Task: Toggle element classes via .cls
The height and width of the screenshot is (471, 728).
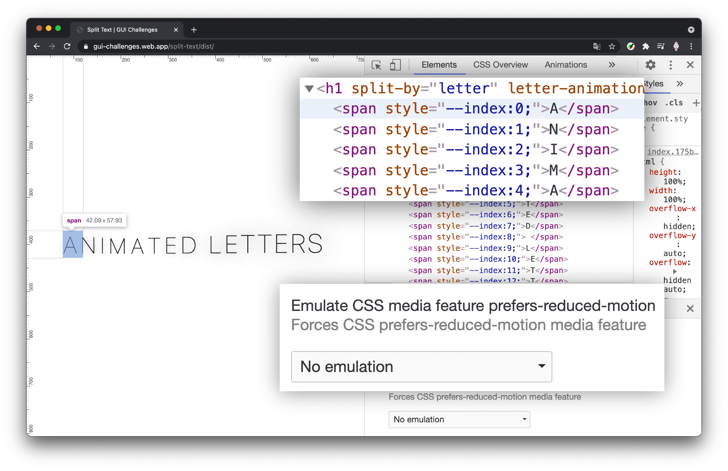Action: [674, 103]
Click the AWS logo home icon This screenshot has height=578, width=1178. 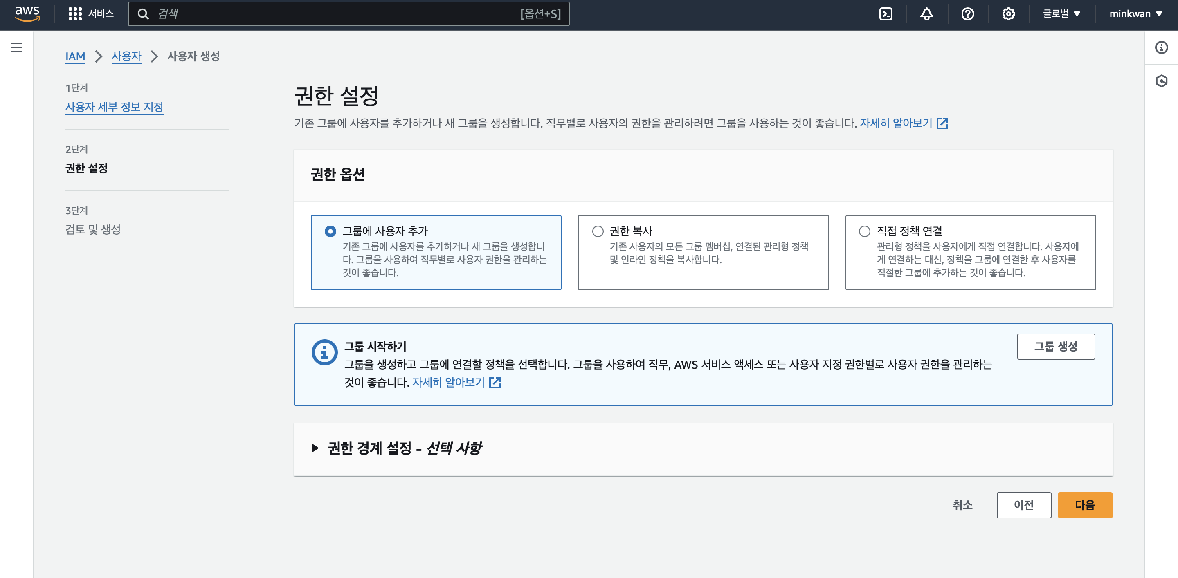click(27, 14)
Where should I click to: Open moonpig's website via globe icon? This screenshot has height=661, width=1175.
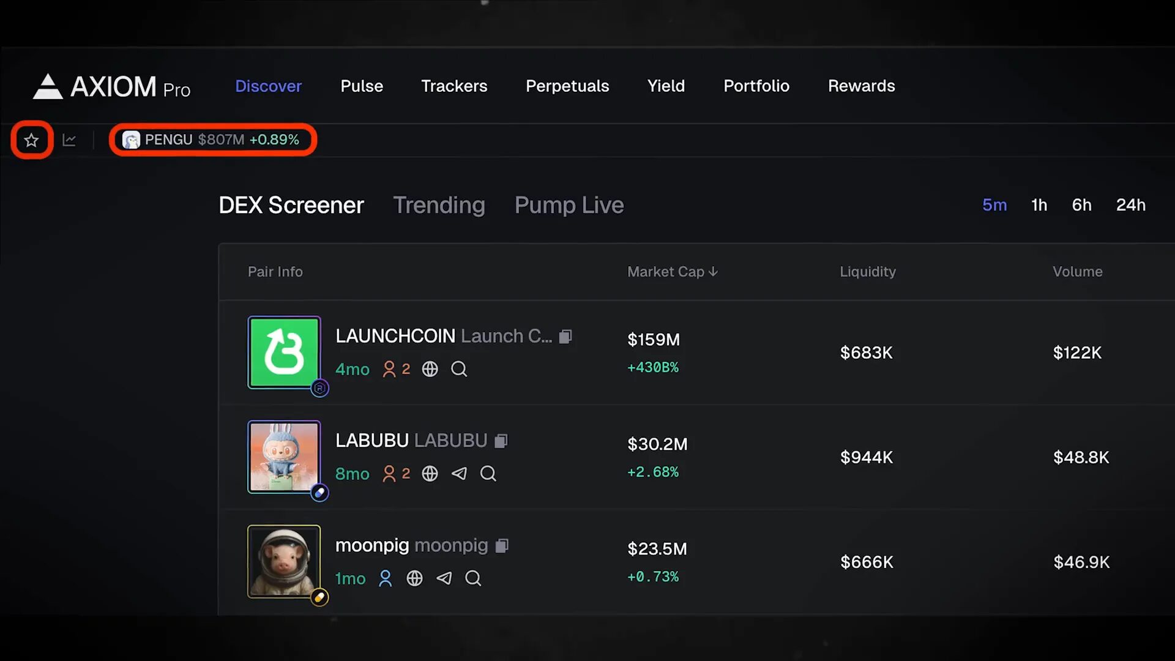point(414,578)
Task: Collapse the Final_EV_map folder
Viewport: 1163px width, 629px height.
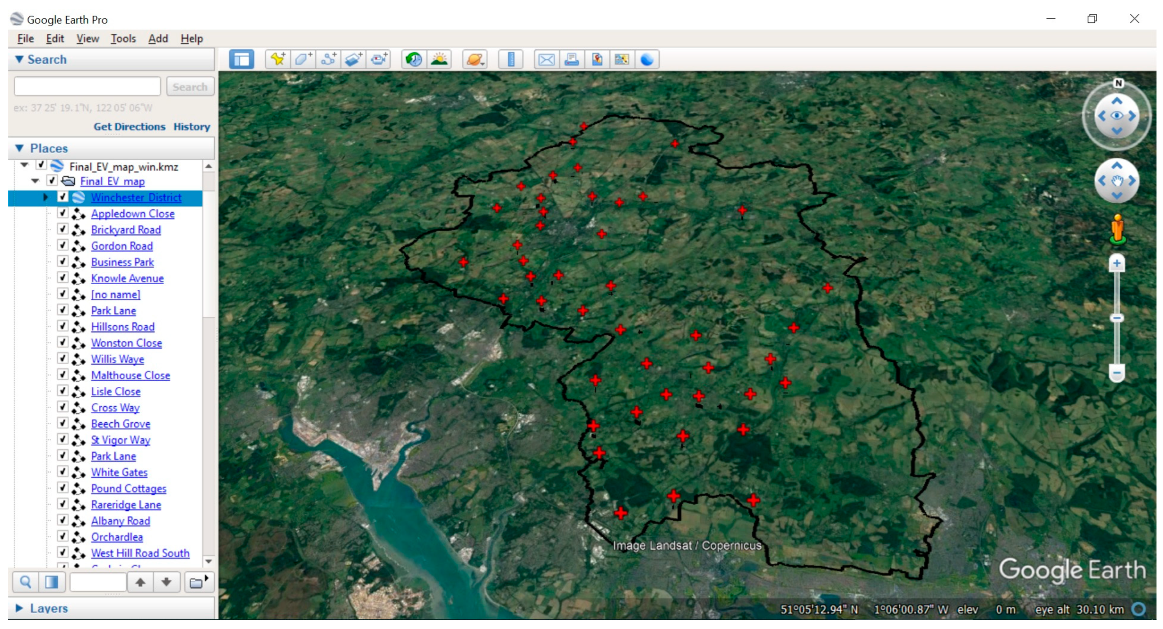Action: [x=35, y=181]
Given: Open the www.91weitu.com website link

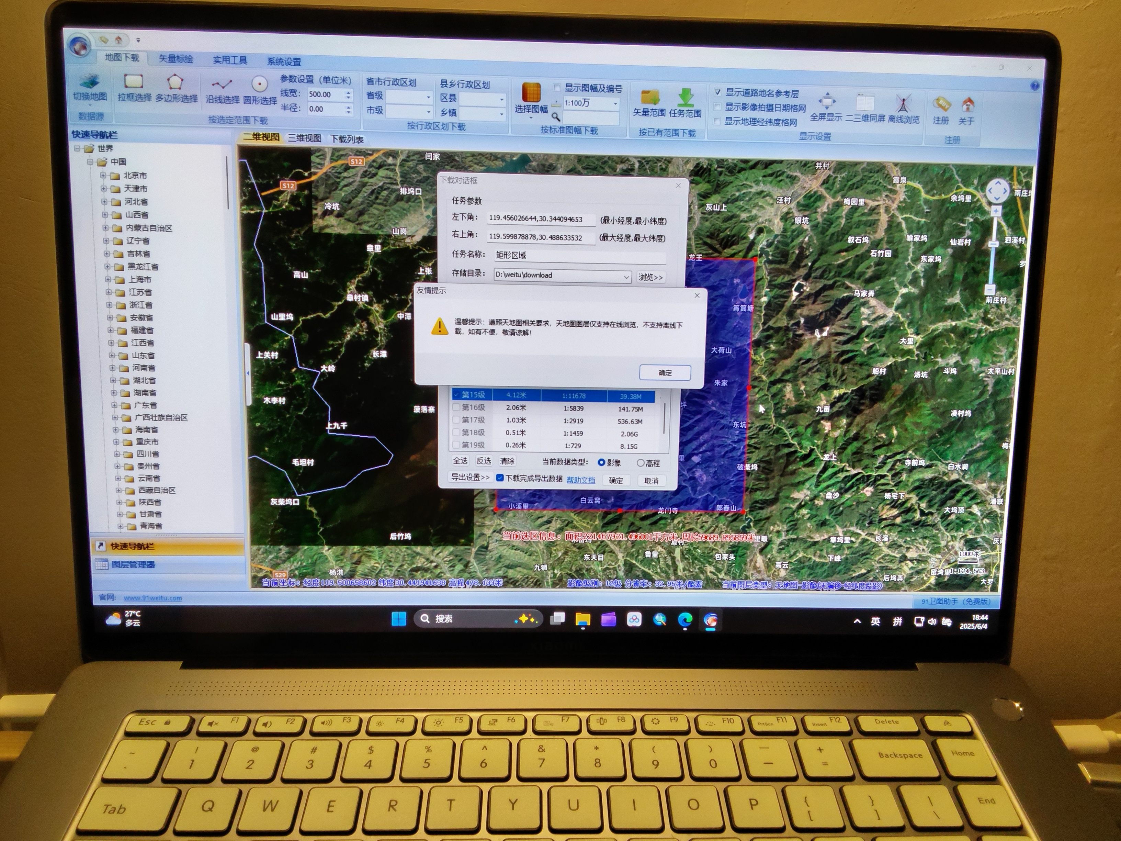Looking at the screenshot, I should coord(153,598).
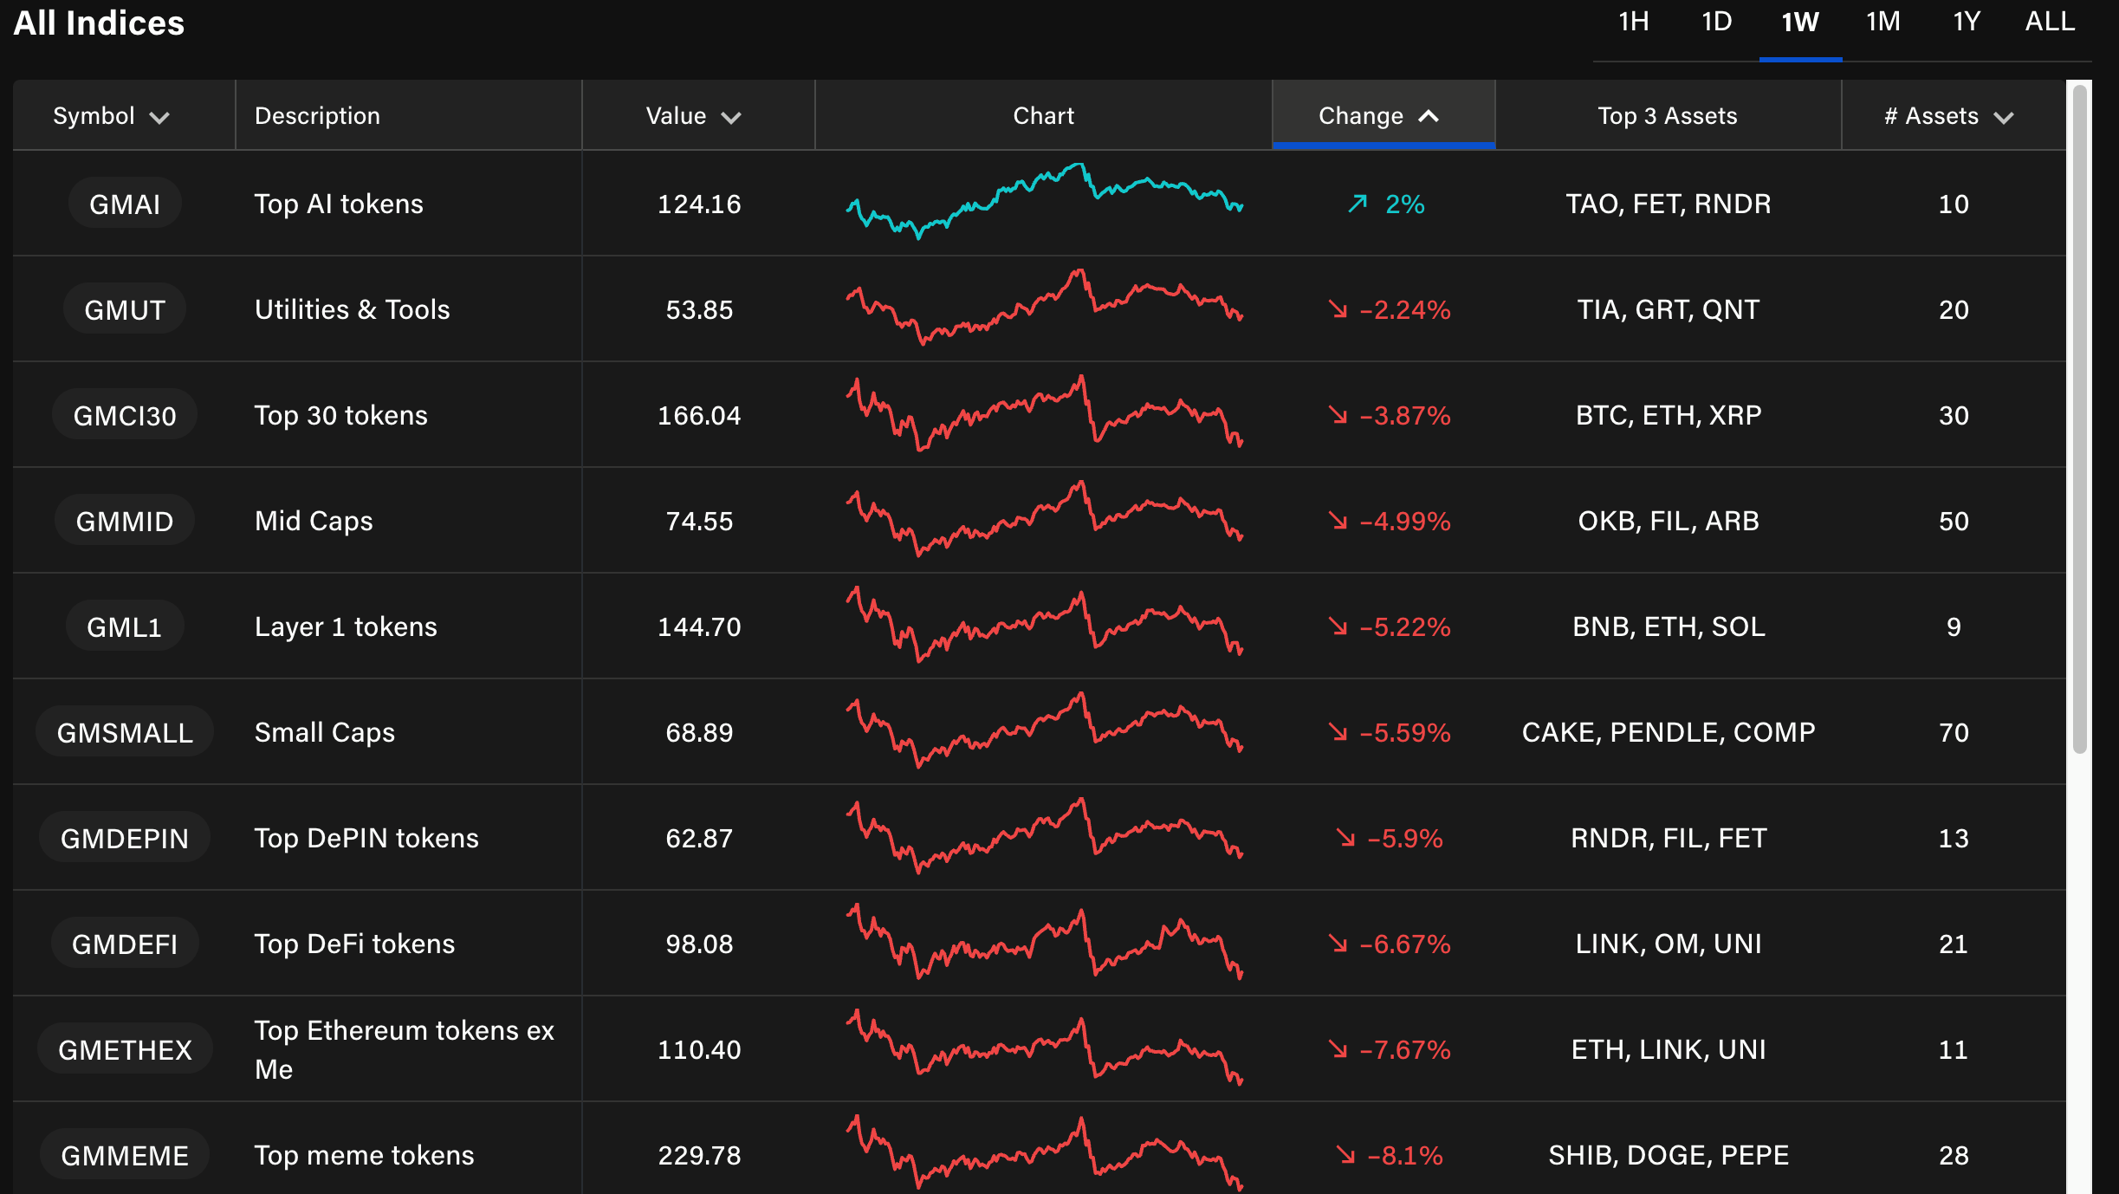This screenshot has height=1194, width=2119.
Task: Select the 1Y timeframe tab
Action: click(x=1967, y=22)
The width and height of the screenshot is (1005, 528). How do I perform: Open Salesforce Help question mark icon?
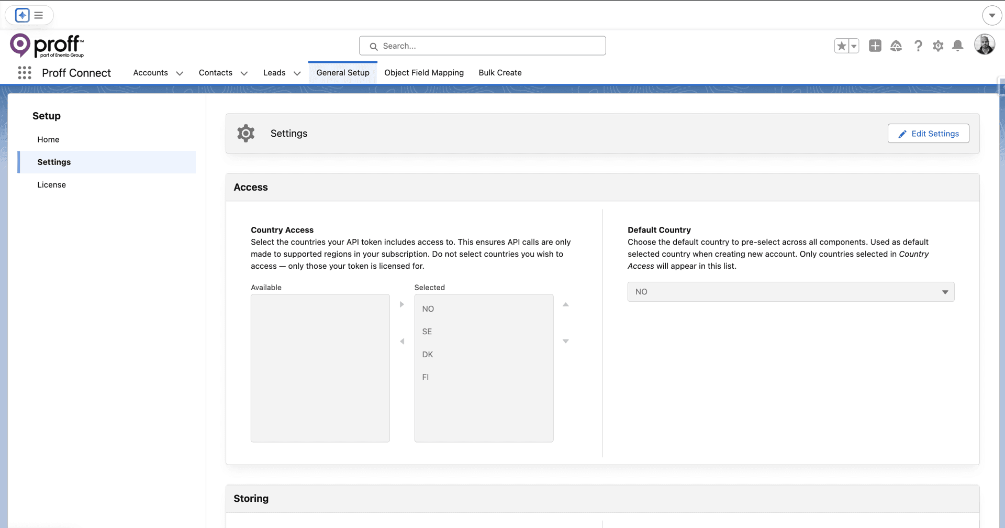pyautogui.click(x=918, y=46)
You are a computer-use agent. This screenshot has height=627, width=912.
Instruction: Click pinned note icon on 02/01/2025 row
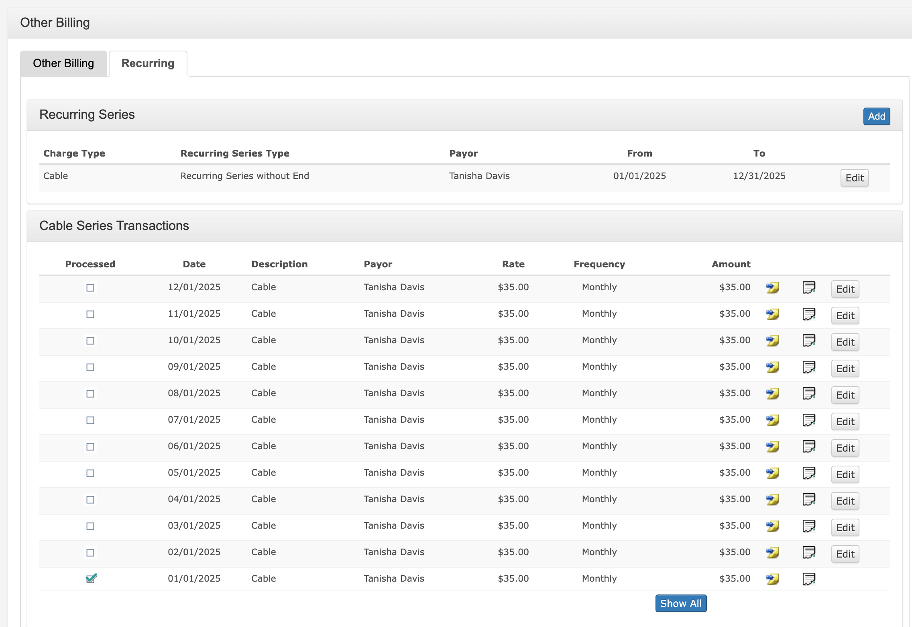[772, 553]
# # # # # # #
How would the lines above read from the one with "Given: Open the www.91weitu.com website link" to the one with "You are a computer-use", inclusive, with no pictures? Write them out exactly.

*Task answer*
Given: Open the www.91weitu.com website link

Looking at the screenshot, I should coord(153,598).
This screenshot has height=1194, width=2119.
Task: Select the 1Y timeframe tab
Action: click(x=1967, y=22)
The width and height of the screenshot is (1005, 528). How do I perform: Open Salesforce Help question mark icon?
pyautogui.click(x=918, y=46)
You are a computer-use agent. This screenshot has height=627, width=912.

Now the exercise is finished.